Friday, August 8, 2014
In most towns in this country we don’t do a very good job of prioritizing bicycle transportation – despite the many benefits of a bigger mode share for bikes. The bike share systems springing up around the country have been a great success, but the rest of what passes for bike infrastructure usually consists of some green paint and “share the road” signs at best. (Sharing the road often meaning sharing a potholed free-for-all with 18-wheelers, racing taxi drivers, and drivers talking on cellphones!)
Thanks to Gizmodo (here) for showing us the latest from Copenhagen, where good planning and design really work for bikes. Some of these solutions are relatively expensive, like bike-only bridges. Others harness relatively inexpensive technology. I especially like the “green wave” of LED lights letting bicyclists know they are moving at a pace that will give them a green signal at upcoming traffic lights. Lots more to do here in the U.S.!
Monday, August 4, 2014
The impact of Pennsylvania’s Act 89, raising new transportation revenue from motor fuels, is beginning to be felt. DVRPC – the Philadelphia area MPO – has just added $10.5 Billion in new investments to their long-range plan (story here)!
The new revenue is split roughly in half between highways and transit. The transit piece will allow SEPTA (the regional operator) to get a little beyond the massive need for system preservation and actually add a couple of extensions. One of these, the extension of the Norristown High-Speed Line to the King of Prussia mall complex, could ultimately have real impact on land use and mobility issues (see comparison to Tysons Corner here). This just scratches the surface of what we really need to do to build a real 21st century transportation system in the next 25 years, but at least it’s a start.
On the highway side, half of the funding will go for bridges. Pennsylvania has the dubious distinction of leading the nation in structurally deficient bridges, and PennDOT is aggressively moving forward to attack the problem. The highway side also includes expanded bike/ped funding.
What is noteworthy, as I have mentioned before, is that this revenue growth has been achieved in a state with a Republican governor and legislature. This should be enough to challenge stereotypes and to encourage vigorous action in other states and even (we have to say “even”) at the federal level.
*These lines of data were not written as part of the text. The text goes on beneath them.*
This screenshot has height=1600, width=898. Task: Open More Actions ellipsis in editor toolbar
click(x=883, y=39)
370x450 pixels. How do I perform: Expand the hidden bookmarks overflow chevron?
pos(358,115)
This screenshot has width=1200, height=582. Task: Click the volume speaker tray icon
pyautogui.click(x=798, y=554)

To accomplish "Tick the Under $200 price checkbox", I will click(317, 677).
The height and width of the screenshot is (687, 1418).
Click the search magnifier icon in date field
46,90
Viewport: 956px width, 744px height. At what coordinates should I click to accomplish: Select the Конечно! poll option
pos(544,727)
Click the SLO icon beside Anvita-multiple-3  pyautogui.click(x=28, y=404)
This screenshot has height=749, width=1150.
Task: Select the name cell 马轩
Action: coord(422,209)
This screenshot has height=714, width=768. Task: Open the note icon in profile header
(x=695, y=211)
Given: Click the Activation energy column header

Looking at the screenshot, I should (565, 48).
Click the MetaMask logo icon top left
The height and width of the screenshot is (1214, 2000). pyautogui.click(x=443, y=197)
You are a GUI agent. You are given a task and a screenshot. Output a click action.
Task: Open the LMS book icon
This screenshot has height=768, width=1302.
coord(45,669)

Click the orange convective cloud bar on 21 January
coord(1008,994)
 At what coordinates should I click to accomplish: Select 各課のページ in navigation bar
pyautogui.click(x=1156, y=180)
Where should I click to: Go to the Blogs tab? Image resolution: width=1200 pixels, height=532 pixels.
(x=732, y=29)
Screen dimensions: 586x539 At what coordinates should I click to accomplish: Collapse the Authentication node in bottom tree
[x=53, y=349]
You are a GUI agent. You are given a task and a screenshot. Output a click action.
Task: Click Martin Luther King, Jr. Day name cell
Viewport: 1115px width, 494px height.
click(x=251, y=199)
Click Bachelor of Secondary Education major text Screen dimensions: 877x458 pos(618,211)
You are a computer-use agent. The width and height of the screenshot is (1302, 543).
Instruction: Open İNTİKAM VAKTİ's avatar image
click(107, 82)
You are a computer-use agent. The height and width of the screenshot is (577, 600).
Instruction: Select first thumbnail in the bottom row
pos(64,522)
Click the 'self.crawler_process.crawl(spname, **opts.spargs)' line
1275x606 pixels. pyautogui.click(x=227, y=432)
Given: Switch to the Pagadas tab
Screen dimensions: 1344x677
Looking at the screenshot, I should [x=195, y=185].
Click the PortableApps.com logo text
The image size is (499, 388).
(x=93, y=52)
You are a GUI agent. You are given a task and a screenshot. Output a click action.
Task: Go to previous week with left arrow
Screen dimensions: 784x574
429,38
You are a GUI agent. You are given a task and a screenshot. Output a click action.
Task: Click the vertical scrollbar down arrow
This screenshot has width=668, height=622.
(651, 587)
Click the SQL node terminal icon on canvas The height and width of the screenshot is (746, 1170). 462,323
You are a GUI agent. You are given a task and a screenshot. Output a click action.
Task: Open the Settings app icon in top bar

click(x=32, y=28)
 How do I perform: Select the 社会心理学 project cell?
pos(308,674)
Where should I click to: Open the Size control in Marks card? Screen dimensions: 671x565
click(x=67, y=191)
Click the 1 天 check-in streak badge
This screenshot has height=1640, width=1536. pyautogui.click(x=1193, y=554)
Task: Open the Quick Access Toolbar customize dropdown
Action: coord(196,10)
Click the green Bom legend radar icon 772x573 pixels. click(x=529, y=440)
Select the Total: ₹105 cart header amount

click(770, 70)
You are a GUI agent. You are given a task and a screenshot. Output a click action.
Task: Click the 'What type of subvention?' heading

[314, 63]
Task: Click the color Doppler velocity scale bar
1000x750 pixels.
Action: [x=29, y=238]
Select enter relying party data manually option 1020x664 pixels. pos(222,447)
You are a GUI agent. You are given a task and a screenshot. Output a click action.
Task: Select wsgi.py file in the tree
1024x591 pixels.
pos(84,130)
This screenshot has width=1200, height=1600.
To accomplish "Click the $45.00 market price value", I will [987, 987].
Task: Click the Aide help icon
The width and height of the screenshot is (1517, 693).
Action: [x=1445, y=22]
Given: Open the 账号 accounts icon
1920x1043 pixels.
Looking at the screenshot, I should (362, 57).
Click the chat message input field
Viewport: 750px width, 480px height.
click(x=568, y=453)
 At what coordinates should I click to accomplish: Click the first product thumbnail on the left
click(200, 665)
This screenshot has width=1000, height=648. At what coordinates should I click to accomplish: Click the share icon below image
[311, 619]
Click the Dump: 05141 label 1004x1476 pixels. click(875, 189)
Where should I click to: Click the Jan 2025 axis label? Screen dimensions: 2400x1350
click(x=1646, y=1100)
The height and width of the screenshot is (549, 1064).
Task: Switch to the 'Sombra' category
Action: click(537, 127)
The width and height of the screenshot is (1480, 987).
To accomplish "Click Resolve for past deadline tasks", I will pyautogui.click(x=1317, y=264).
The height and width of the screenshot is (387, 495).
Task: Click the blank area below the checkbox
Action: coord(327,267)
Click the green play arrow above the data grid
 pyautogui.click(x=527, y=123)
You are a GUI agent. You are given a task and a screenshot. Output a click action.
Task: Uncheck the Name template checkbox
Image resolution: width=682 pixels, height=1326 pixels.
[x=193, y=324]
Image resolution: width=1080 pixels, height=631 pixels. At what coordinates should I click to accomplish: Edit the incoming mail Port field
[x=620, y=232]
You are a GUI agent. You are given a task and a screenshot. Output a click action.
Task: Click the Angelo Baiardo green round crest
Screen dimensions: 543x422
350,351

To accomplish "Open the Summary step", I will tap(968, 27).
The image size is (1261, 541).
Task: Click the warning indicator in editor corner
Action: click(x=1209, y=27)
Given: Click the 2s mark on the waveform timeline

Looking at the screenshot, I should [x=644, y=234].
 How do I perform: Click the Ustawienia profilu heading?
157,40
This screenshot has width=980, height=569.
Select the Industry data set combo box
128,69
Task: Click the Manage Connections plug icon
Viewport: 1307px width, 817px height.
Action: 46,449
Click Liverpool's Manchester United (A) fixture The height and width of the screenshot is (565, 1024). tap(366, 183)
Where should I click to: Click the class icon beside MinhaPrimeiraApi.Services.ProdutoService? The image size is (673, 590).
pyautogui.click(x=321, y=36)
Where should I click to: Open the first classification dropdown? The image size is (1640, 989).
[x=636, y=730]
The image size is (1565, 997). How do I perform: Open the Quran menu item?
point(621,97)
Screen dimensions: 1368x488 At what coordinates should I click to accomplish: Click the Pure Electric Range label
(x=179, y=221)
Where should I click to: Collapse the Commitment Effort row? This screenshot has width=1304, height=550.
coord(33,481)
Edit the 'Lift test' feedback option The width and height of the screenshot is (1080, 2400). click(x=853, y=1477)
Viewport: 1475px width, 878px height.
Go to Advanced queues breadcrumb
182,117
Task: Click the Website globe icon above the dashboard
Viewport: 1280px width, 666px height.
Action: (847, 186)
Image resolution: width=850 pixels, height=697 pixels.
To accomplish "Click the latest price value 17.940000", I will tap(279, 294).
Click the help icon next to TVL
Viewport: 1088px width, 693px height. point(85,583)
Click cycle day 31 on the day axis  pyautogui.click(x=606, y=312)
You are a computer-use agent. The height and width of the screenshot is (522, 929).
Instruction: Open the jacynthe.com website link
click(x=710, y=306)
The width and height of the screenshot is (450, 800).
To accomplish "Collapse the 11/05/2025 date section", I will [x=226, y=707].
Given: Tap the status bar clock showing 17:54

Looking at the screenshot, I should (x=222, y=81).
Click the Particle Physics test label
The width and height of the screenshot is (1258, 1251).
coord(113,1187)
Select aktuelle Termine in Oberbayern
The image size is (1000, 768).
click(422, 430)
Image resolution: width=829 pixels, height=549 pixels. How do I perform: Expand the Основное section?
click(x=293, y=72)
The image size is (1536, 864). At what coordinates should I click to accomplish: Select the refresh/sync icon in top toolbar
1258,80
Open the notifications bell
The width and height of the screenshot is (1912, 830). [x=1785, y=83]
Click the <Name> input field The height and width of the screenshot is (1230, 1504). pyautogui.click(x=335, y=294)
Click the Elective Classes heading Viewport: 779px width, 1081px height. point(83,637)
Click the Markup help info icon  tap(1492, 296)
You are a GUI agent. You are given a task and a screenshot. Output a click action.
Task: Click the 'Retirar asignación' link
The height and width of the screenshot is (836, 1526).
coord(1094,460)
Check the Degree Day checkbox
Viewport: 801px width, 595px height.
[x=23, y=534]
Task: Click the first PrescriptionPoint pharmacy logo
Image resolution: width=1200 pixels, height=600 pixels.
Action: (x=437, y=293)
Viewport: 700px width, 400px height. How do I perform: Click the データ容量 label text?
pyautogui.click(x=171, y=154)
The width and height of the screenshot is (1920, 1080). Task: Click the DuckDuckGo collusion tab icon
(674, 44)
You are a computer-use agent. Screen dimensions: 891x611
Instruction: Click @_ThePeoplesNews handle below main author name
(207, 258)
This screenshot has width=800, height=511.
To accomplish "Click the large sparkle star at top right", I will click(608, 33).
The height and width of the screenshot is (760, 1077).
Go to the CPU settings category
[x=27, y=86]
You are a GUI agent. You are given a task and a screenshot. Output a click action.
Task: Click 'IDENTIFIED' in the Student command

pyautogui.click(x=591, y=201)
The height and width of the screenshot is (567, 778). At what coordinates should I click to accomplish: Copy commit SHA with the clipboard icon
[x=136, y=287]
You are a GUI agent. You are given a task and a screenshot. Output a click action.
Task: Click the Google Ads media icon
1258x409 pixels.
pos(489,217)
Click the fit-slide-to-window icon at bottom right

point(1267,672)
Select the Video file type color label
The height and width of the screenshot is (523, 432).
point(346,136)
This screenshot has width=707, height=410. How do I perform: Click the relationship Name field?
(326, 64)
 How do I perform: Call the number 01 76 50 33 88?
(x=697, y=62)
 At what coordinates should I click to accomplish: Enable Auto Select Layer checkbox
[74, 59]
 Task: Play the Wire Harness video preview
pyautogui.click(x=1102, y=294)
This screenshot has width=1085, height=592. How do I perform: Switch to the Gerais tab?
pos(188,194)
There are many factors behind Pennsylvania’s step forward, but a major one is leadership. There were many leaders involved, including Governor Corbett, PennDOT Secretary Schoch, former governor Rendell, and others. But first prize undoubtedly goes to State Senator John Rafferty, chair of the Senate Transportation Committee, who shepherded the bill from inception to signing. His explanation for his commitment to the bill?: transportation is a core function of government, and we need to fix it. Refreshing.